We found a positive association between C14 3-OH FA and respiratory infections the last 3 month. There were negative (protective) associations between C10 3-OH FA and wheeze, between C16 3-OH FA and daytime as well as night time attacks of breathlessness and a negative association between total endotoxin concentration (LPS) and respiratory infections the last 12 months. We found only two previous studies on health associations for endotoxin in schools and respiratory illness in pupils. On school study from the Netherlands, sampled airborne dust by electrostatic dust collectors (EDC) and measured total endotoxin by the Limulus test. In contrast to our study they found positive associations between levels of endotoxin in schools and non-atopic asthma [17]. One Chinese school study, using the same methodology as in our study, concluded that the total concentration of endotoxin (LPS) was positively associated with daytime attacks of breathlessness, but shorter lengths of LPS, C10, C12 and C14 3-OH FAs were negatively associated with either wheezing or daytime attacks of breathlessness [14]. Thus results from our study are partially in agreement with this study, especially for C10 3-OH FA and total LPS. In addition, we found a negative association between the amount of fine dust on the filters and respiratory infections, significant even when adjusting for endotoxin levels. Factor analysis could identify one factor consisting of C12, C14, C16, C18 3-OH FA, total LPS, sum of HDM allergens and amount of fine dust. This factor relates to endotoxin and house dust mite allergen concentration. Fine dust was negatively associated with the other variables, the more fine dust the lower concentration of endotoxin. The negative association for fine dust and respiratory infections could be due to correlation with some other protective factor not identified in this study. One speculative explanation could be that the fine dust comes mainly from the outdoor environment and higher air exchange in the classroom may lead to more fine dust entering the classroom but also less spread of airway infection between the children. However, this speculation is not supported by our measurement data, since we did not find any significant association between amount of fine dust and CO2 levels in the classroom.

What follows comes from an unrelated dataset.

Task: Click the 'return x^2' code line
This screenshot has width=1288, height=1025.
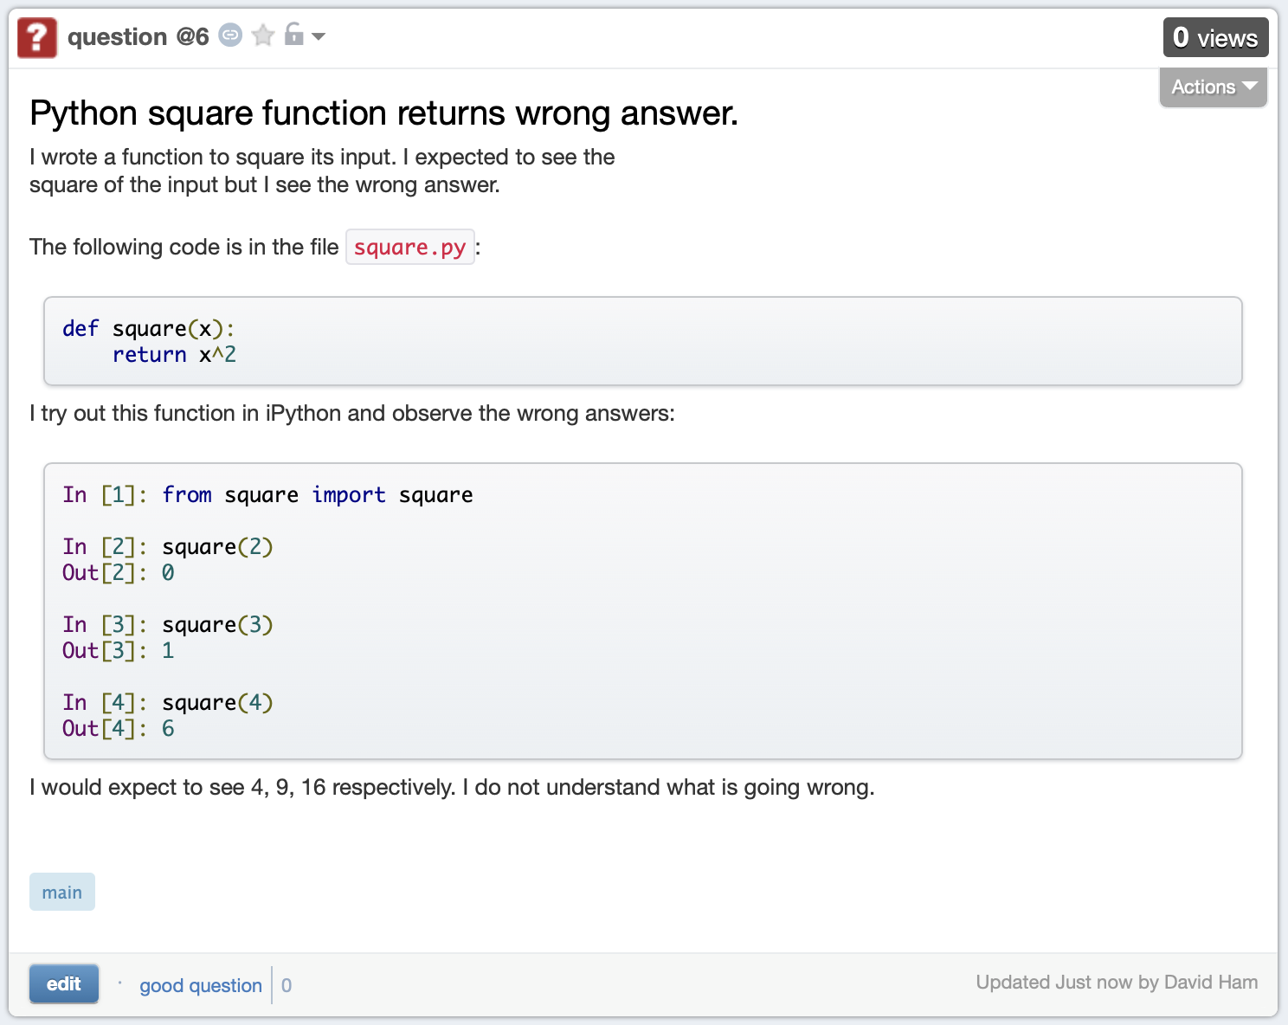Action: 174,355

In conclusion, gender, smoking and parental asthma/allergy are associated with asthma, asthmatic symptoms and self-reported atopy in pupils in Malaysia. Children in classrooms with a higher concentration of two specific markers of endotoxin (C12 and C14 3-OH FAs) and house dust mites in dust can have a higher risk for respiratory infections. Moreover children in classrooms with a higher concentration of A. Versicolor in dust can have a higher risk for daytime attacks of breathlessness. Ergosterol, a general fungal cell-wall component, can be a risk factor for asthma. Certain types of endotoxin, indicated by C10 and C16 3-OH FAs, can be protective for wheeze and night time attacks of breathlessness, respectively. The total amount of endotoxin in vacuumed school dust seemed to be mainly protective for respiratory illness but different types of endotoxin could have different effects. Finally, the ethnic differences for atopy and asthma deserve further attention and more studies are needed comparing health associations between indoor allergens and microbial components sampled by different sampling methods for particles.

Funding Statement

This study was supported by grants from the Swedish Council for Environmental and Agricultural Science and Spatial Planning (FORMAS), CFUG Gavleborg County, the Swedish Asthma and Allergy Association’s Research Foundation, the Swedish Foundation for Health Care Sciences and Allergy Research and Swedish International Development Agency (SIDA). The funders supported the project financially. The funders had no role in study design, data collection and analysis, decision to publish, or preparation of the manuscript.